She told us about her oldest son, who is 16, being unable to get to school every day as he gets sick a lot. I asked if her children had also contracted HIV/AIDS. She doesn't know because she hasn't been able to afford getting them tested. sadly, I suspect I know what the answer will be. She tells us that, once she moves into her new home and doesn't have to find $40 a month to rent the small room in a shared house, she'll be able to get her kids tested - and also her 10 year old daughter, who currently lives with her sister (as Chenda can't afford to support all three of her children), will be able to live with her and her brothers once again. She is so thankful to us for the opportunity her new home will provide her. She says that this is the happiest day of her life as she tells us her plans for her future (see below pic of Chenda with our team).
Today was lighter on physical work but more emotionally challenging than yesterday. Not only did we spend some time hearing Chenda's story before lunch but in the afternoon we got the chance to visit the homes of two families who have previously been recipients of Habitat For Humanity homes. These homes we are building are very basic indeed but it was truly uplifting to see how this "hand up" (rather than hand-out) from HFH had enabled these families to build better lives. It was great to see how both families had been able to make enough money to improve their very basic HFH homes and even purchase adjacent plots from which to run their micro businesses (one making wire cooking racks, the other breeding crickets, a local delicacy!).
And finally we visited the "dump site" shanty/slum area where many families still live in squalid conditions on the edge of the "smokey mountain" (the local name for the site, based on the burning mound of rubbish). We met a family here where 11 people live in a corrugated structure no bigger than a suburban garden shed. The immediate reaction from many of the team washat surely we can just give them some money - but unfortunately the problem of urban poverty is more complex. This was just one family in one area in one city it one country. The story is the same across much of Asia, Africa and South America.
As I write this on the bus back from the dump site, there is a lot to reflect upon from today. Helping a handful of families to build a better life is a start but are we doing enough? We have so very much when so much of the world has so very little. How can we make more of a difference? How do we take these experiences back to the office to become better leaders with a wider perspective? How do we balance our focus on growing our clients and our people (and our business) versus growing the broader community? I don't have all the answers but today has kept me focused on the questions."
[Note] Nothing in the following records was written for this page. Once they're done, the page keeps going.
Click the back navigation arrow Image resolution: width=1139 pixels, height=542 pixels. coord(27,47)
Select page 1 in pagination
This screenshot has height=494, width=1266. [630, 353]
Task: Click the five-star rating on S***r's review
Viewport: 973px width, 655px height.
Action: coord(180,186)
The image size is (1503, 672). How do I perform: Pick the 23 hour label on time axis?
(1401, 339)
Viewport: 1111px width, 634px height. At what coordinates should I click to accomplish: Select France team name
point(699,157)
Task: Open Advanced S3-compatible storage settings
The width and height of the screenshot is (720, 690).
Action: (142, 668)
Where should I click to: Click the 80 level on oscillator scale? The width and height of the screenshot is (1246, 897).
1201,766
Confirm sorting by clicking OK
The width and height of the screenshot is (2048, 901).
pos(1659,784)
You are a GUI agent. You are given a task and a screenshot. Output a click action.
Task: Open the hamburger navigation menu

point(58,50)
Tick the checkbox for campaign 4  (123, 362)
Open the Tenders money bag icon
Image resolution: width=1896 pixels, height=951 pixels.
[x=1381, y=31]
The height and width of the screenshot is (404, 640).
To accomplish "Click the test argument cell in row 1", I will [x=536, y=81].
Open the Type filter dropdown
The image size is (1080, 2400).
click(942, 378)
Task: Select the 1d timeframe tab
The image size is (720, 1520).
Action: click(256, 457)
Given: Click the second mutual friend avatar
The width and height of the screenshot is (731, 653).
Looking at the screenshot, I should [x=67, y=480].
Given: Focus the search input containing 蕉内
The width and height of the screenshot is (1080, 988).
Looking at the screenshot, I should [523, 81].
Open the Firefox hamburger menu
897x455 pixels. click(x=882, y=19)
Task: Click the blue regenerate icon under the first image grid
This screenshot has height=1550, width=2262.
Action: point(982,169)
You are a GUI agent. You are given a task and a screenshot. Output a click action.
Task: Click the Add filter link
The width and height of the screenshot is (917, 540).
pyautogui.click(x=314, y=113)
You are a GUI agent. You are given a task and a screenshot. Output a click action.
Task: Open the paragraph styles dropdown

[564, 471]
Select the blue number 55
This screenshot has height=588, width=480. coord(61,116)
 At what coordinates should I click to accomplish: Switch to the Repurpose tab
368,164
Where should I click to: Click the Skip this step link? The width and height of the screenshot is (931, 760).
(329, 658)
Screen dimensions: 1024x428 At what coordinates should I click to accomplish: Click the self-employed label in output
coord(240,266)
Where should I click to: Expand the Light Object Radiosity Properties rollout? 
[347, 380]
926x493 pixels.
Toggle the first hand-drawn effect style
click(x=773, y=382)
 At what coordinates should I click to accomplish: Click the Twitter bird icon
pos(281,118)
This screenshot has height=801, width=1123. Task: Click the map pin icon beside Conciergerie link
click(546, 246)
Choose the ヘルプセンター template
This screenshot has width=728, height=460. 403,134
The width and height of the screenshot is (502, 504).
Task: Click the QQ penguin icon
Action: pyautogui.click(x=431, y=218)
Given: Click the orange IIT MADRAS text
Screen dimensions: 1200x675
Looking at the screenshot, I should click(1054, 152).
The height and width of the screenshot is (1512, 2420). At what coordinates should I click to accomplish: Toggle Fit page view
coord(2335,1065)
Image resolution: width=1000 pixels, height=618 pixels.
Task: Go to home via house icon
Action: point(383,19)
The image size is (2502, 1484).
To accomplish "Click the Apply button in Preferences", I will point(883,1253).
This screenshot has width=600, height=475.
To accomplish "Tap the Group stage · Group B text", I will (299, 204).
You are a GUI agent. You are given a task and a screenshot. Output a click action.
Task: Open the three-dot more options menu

What an amazing week. By working as a team, we have helped build new homes for 10 families.There were so many wonderful and challenging moments on this project. We are all immensely proud of what has been achieved. Today was our last day on site, and the homes are finished. It was an immensely important day for these wonderful Cambodian families, when they finally saw their dream come true. It was an emotional roller-coaster – with plenty of tears, smiles, and feelings of pride. We all truly shared an important and life changing experience.